Resep Cinta Miri

Mozze Satrio
Chapter #1

Bab 1

Bila kamu sedang mencari restoran Italia terbaik di Jakarta, para ahli kuliner dan food vlogger tidak akan melewatkan Nero&Bianco yang terletak di Area Square Gatot Subroto. Menyandang satu bintang Michelin, Nero&Bianco menjadi tempat perhentian para kaum perlente yang menikmati kemewahan. Dari luar, tampilan gedungnya sederhana, tapi nuansa ruang dalamnya akan membawamu ke sisi romantis ala Milano. Dengan lampu sorot yang redup, taplak meja putih gading dan kursi-kursi kayu berkualitas, tidak cukup rasanya jika sebuah malam spesial bersama kekasih berakhir pada sebotol anggur merah.

Tapi, berbeda dengan kebanyakan pasangan di akhir pekan itu, Miri justru berhadapan dengan seekor–lebih tepatnya, seorang–serigala berbulu domba. Miri berusaha membuat tangannya stabil saat membawa seporsi tiramisu buatannya ke meja bulat nomor 8, di mana seorang wanita paruh baya sedang duduk menunggunya.

Ia menyibakkan rambut yang berminyak ke balik telinga, merapikan ujung baju kerja, mengangkat dagu hingga tegak lurus dari lantai. Di balik baju chefnya, dada Miri tak berhenti berdetak kencang. Semakin dekat langkahnya ke meja itu, semakin kencang dentuman jantungnya hingga ke telinga.
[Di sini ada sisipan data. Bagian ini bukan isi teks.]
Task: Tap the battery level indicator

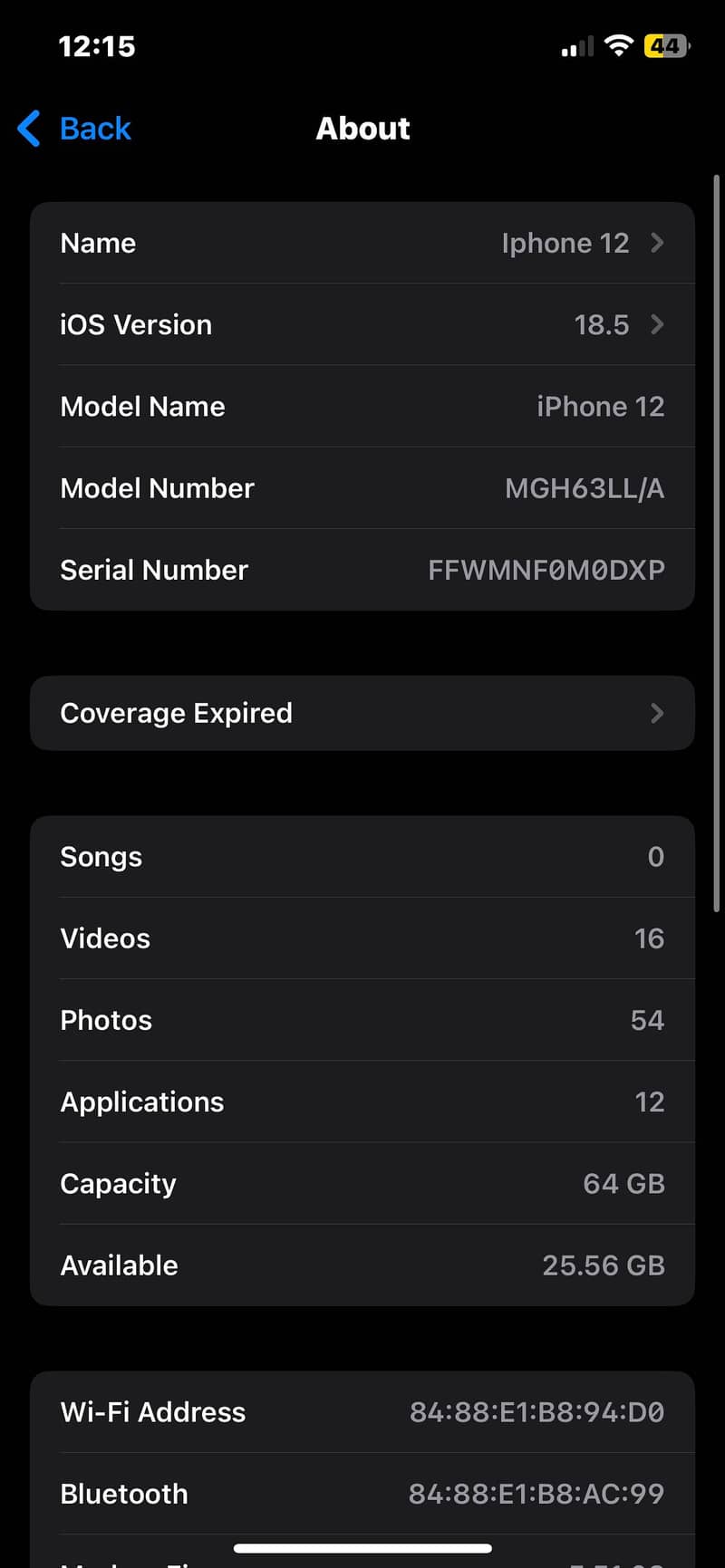Action: pyautogui.click(x=666, y=45)
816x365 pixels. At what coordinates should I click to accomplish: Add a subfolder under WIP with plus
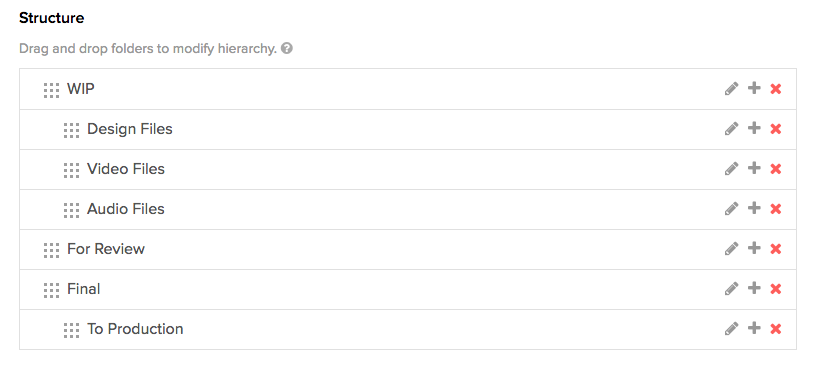[754, 88]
Sang pelanggan tampak anggun dengan gaun satin berwarna hijau emerald, rambutnya disasak tinggi, dengan gincu merah yang seronok. Mata di balik kacamata berbentuk tanduk itu menatap Miri lurus, seakan dapat menembus hingga tulang belakang.

Miri menelan ludah, memutari meja untuk berdiri di sisi kanan sang pelanggan tua. Ia meletakkan piring di meja dengan hati-hati, tanpa meninggalkan bunyi. Sebelum melangkah mundur, Miri berkata, "Tiramisu. Selamat menikmati."

Setelah memperkenalkan hidangan pencuci mulut yang menjadi keahliannya, Miri tinggal di tepi meja dengan mulut mengatup. Wanita tua itu mengambil sendok dan mulai mengambil lapisan utuh tiramisu, melahapnya dalam satu suap. Ia mengeluarkan suara 'hmm' rendah, lalu mengambil satu sendok lagi. Setelah melahap tiga suap, wanita itu menepuk bibir merahnya dengan serbet.

"Miri," panggilnya. Pemilik suara yang berbicara lambat nan anggun itu menunjuk kursi kosong di hadapannya. "Duduk sini."

"Maaf, Tante, saya masih di jam kerja–"

"Duduk."

Tidak ada yang dapat membantah Amara Wibowo jika ia telah menuntut sesuatu. Miri menarik nafas, melangkah mendekat sebelum duduk di kursi. Lampu di atas kepala mereka membuat sosok Amara Wibowo, calon mertuanya, tampak lebih ganas. Di saat yang bersamaan, ia tak perlu menyembunyikan pamornya sebagai golongan elit yang dapat menundukkan siapapun–persis seperti serigala betina yang memiliki insting kuat untuk melindungi anak-anaknya.

Amara Wibowo mengeluarkan desahan panjang, membuat Miri menegakkan punggung.

"A, apa tiramisunya tidak enak?" tanya Miri, memberanikan diri.

"Oh? Ini?" Amara Wibowo menunjuk sajian manis di piring. "Enak, kok. Kamu yang buat?"